- **Task statement**: Could you pick up the history excerpt on Hannibal and the young Scipio right after its last line and carry the account forward?

The Carthaginians secured a vast amount of plunder. The Roman army was full of officers and soldiers from the aristocratic ranks of society, and their arms and their dress were very valuable. The Carthaginians obtained some bushels of gold rings from their fingers, which Hannibal sent to Carthage as a trophy of his victory.

Chapter X. Scipio. B.C. 215-201
Reason of Hannibal's success.
The Scipios.

The true reason why Hannibal could not be arrested in his triumphant career seems not to have been because the Romans did not pursue the right kind of policy toward him, but because, thus far, they had no general who was his equal. Whoever was sent against him soon proved to be his inferior. Hannibal could out-maneuver them all in stratagem, and could conquer them on the field. There was, however, now destined to appear a man capable of coping with Hannibal. It was young Scipio, the one who saved the life of his father at the battle of Ticinus. This Scipio, though the son of Hannibal's first great antagonist of that name, is commonly called, in history, the elder Scipio; for there was another of his name after him, who was greatly celebrated for his wars against the Carthaginians in Africa. These last two received from the Roman people the surname of Africanus, in honor of their African victories, and the one who now comes upon the stage was called Scipio Africanus the elder, or sometimes simply the elder Scipio. The deeds of the Scipio who attempted to stop Hannibal at the Rhone and upon the Po were so wholly eclipsed by his son, and by the other Scipio who followed him, that the former is left out of view and forgotten in designating and distinguishing the others.

Fragments of the Roman army.
Scipio elected commander.

Our present Scipio first appears upon the stage, in the exercise of military command, after the battle of Cannæ. He was a subordinate officer and on the day following the battle he found himself at a place called Canusium, which was at a short distance from Cannæ, on the way toward Rome, with a number of other officers of his own rank, and with broken masses and detachments of the army coming in from time to time, faint, exhausted, and in despair. The rumor was that both consuls were killed. These fragments of the army had, therefore, no one to command them. The officers met together, and unanimously agreed to make Scipio their commander in the emergency, until some superior officer should arrive, or they should get orders from Rome.

Scipio's energy.

An incident here occurred which showed, in a striking point of view, the boldness and energy of the young Scipio's character. At the very meeting in which he was placed in command, and when they were overwhelmed with perplexity and care, an officer came in, and reported that in another part of the camp there was an assembly of officers and young men of rank, headed by a certain Metellus, who had decided to give up the cause of their country in despair, and that they were making arrangements to proceed immediately to the sea-coast, obtain ships, and sail away to seek a new home in some foreign lands, considering their cause in Italy as utterly lost and ruined. The officer proposed that they should call a council and deliberate what was best to do.

Case of Metellus.

- **Collected data**:
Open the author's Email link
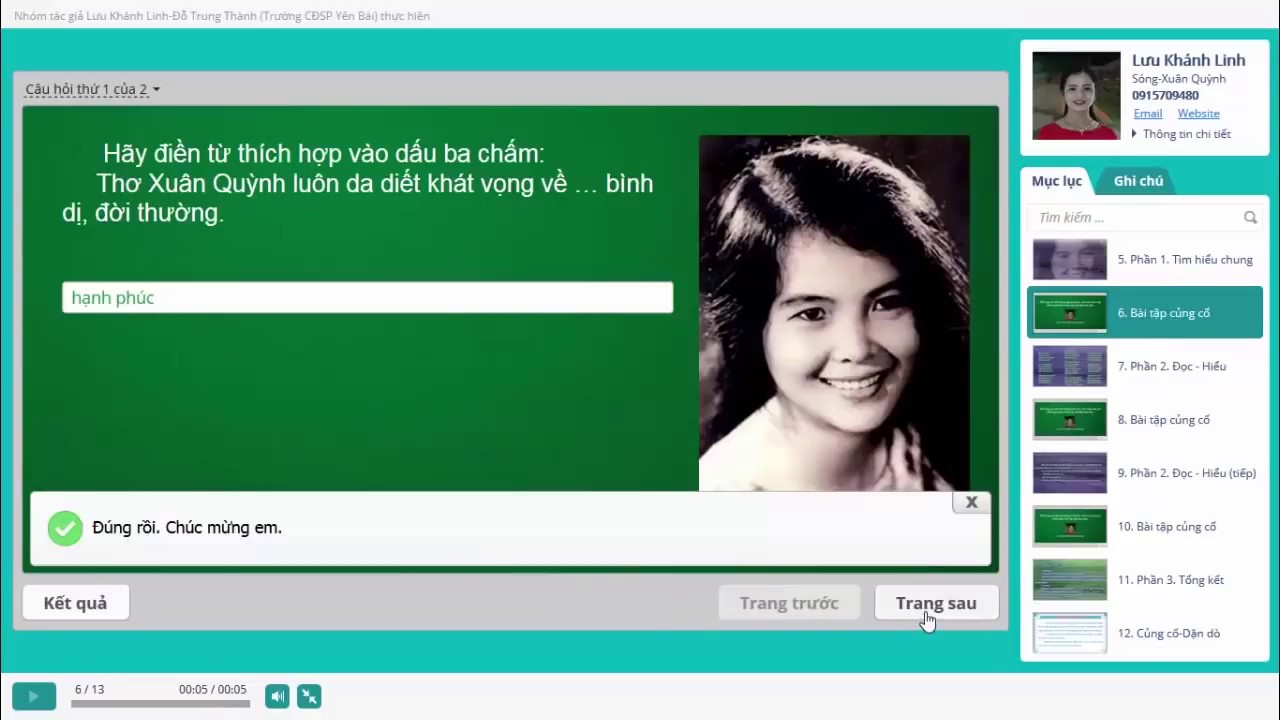 [1147, 114]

- **Exercise result**:
"Deliberate!" said Scipio; "this is not a case for deliberation, but for action. Draw your swords and follow me." So saying, he pressed forward at the head of the party to the quarters of Metellus. They marched boldly into the apartment where he and his friends were in consultation. Scipio held up his sword, and in a very solemn manner pronounced an oath, binding himself not to abandon his country in this the hour of her distress, nor to allow any other Roman citizen to abandon her. If he should be guilty of such treason, he called upon Jupiter, by the most dreadful imprecations, to destroy him utterly, house, family, fortune, soul, and body.

Metellus yields.

"And now, Metellus, I call upon you," said he, "and all who are with you, to take the same oath. You must do it, otherwise you have got to defend yourselves against these swords of ours, as well as those of the Carthaginians." Metellus and his party yielded. Nor was it wholly to fear that they yielded. It was to the influence of hope quite as much as to that of fear. The courage, the energy, and the martial ardor which Scipio's conduct evinced awakened a similar spirit in them, and made them hope again that possibly their country might yet be saved.

Consternation at Rome.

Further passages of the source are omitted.